#### Directions
(a) In the Antoine Brooks Jr. passage, which high school did Brooks attend?
(b) Decide whether each statement agrees with the Antoine Brooks Jr. passage. Answer yes or no, and quote the deciding words. (i) Brooks was drafted by the Pittsburgh Steelers in the fifth round. (ii) As a junior, Brooks was named first-team All-Metro by The Washington Post. (iii) Brooks initially committed to play college football at Buffalo.
(c) Pick up the Antoine Brooks Jr. passage after its final sentence and carry it forward.

#### Selected passage

Antoine Brooks Jr. (born October 28, 1997) is an American football safety for the Seattle Sea Dragons of the XFL. He played college football at Maryland and was drafted by the Pittsburgh Steelers in the sixth round of the 2020 NFL Draft.

Early life and high school
Brooks grew up in Lanham, Maryland and attended DuVal High School. He was a starting defensive back and quarterback for the Tigers. As a junior, he was named first-team All-Metro by The Washington Post and
first-team All-State at defensive back. Midway through his senior season Brooks suffered a compound fracture on his ankle and a broken wrist while throwing a pass against Wise High School, requiring five hours of surgery to repair and putting his football career in doubt. He was still named second-team All-Metro, first-team All-State and the Prince George's County 4A Offensive Player of the Year despite missing half of the season. Although he originally had over 15 scholarship offers, much of his recruiting interest faded after his injury and he initially committed to play college football at Buffalo. Brooks committed to play at Maryland a few days before National Signing Day after a late push from coach D. J. Durkin over offers from Pitt, Indiana, Hawaii, Buffalo, Army, Old Dominion and Charlotte.

#### Provided data
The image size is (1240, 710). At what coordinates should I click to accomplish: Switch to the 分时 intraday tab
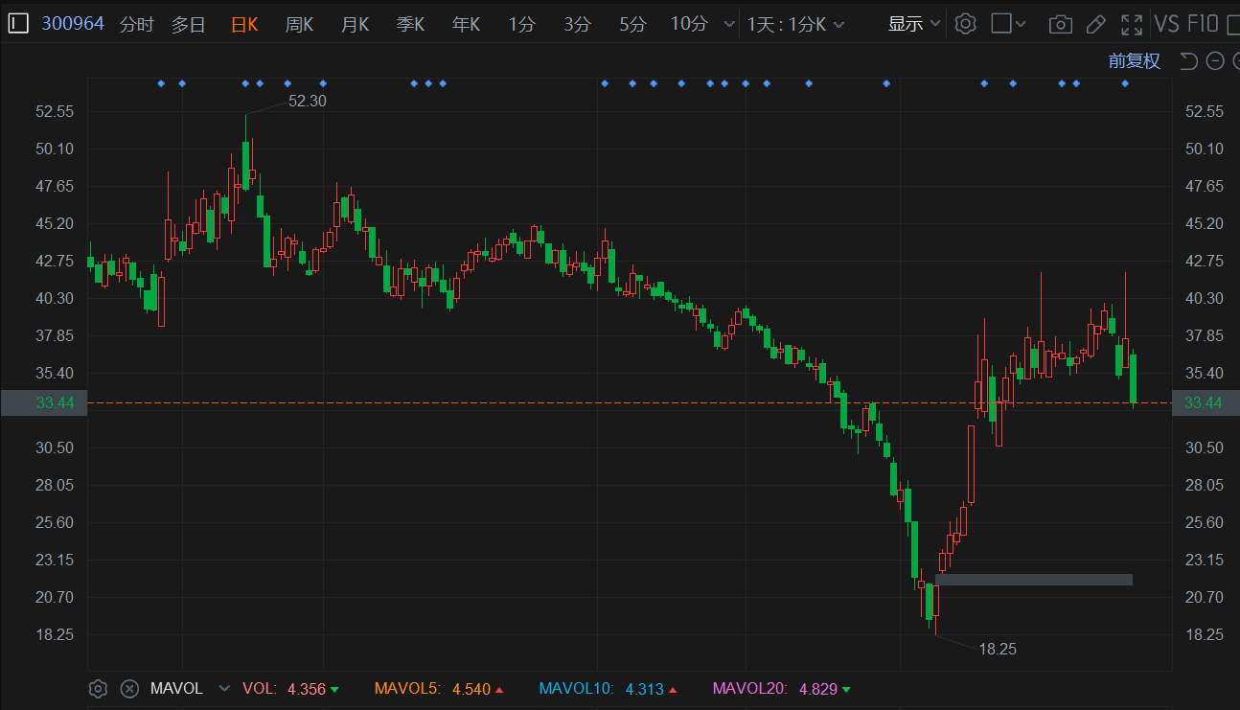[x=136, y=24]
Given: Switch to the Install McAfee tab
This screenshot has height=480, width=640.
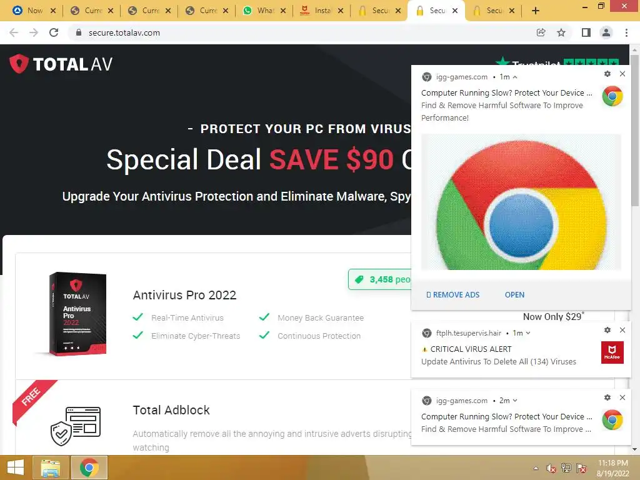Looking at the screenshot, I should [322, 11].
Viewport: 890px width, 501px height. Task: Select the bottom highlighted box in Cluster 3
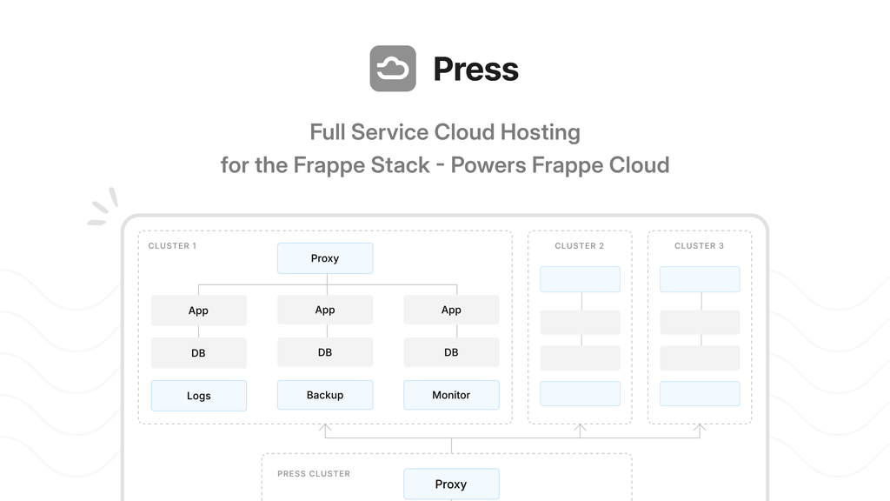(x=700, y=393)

#### Responses
(a) DuVal High School.

(b)
(i) No: "drafted by the Pittsburgh Steelers in the sixth round of the 2020 NFL Draft"
(ii) Yes: "As a junior, he was named first-team All-Metro by The Washington Post"
(iii) Yes: "he initially committed to play college football at Buffalo"

(c)
College career
Brooks played in six games, mostly on special teams, during his freshman season before being suspended for the rest of the season. He became the Terrapins' primary nickel back as a sophomore and finished second on the team with 77 tackles and led all defensive backs in the Big Ten Conference with 9.5 tackles for loss along with one sack, two interceptions, three pass breakups and a forced fumble. As a junior, Brooks was Maryland's third leading tackler with 68 and led the team with 9.5 tackles for loss with 2.5 sacks, three passes defended and an interception and was named second-team All-Big Ten by the league's coaches. As a senior, Brooks played safety and nickel linebacker and lead the team with 87 tackles with 8.5 tackles for loss, and interception and six passes defended and again named second-team All-Big Ten by the coaches and to the third-team by the media.

Professional career

Pittsburgh Steelers
Brooks was selected by the Pittsburgh Steelers with the 198th pick in the sixth round of the 2020 NFL Draft. He was waived on September 5, 2020, and signed to the practice squad the next day. He was elevated to the active roster on October 31, November 7, November 14, and November 30 for the team's weeks 8, 9, 10, and 12 games against the Baltimore Ravens, Dallas Cowboys, Cincinnati Bengals, and Ravens, and reverted to the practice squad after each game. He was signed to the active roster on December 3.

On August 24, 2021, Brooks was waived/injured and placed on injured reserve. He was released on September 2, 2021.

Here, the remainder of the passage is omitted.